Beginning at the first line of the data, print each line exactly, stopping after the line that contains "[LinkedIn (Opens in".

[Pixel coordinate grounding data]

----

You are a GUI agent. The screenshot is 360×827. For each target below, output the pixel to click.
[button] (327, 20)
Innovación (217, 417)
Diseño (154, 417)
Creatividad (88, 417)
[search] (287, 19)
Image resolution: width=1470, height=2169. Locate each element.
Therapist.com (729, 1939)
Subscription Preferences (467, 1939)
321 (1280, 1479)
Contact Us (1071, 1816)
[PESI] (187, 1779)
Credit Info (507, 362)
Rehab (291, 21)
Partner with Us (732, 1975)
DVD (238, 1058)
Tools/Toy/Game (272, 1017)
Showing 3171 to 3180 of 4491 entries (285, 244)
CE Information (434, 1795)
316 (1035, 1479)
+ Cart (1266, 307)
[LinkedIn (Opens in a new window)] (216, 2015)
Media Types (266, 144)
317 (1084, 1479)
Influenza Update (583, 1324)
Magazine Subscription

----

### Result of the task:
You are a GUI agent. The screenshot is 360×827. For each target below, output the pixel to click.
[button] (327, 20)
Innovación (217, 417)
Diseño (154, 417)
Creatividad (88, 417)
[search] (287, 19)
Image resolution: width=1470, height=2169. Locate each element.
Therapist.com (729, 1939)
Subscription Preferences (467, 1939)
321 (1280, 1479)
Contact Us (1071, 1816)
[PESI] (187, 1779)
Credit Info (507, 362)
Rehab (291, 21)
Partner with Us (732, 1975)
DVD (238, 1058)
Tools/Toy/Game (272, 1017)
Showing 3171 to 3180 of 4491 entries (285, 244)
CE Information (434, 1795)
316 (1035, 1479)
+ Cart (1266, 307)
[LinkedIn (Opens in a new window)] (216, 2015)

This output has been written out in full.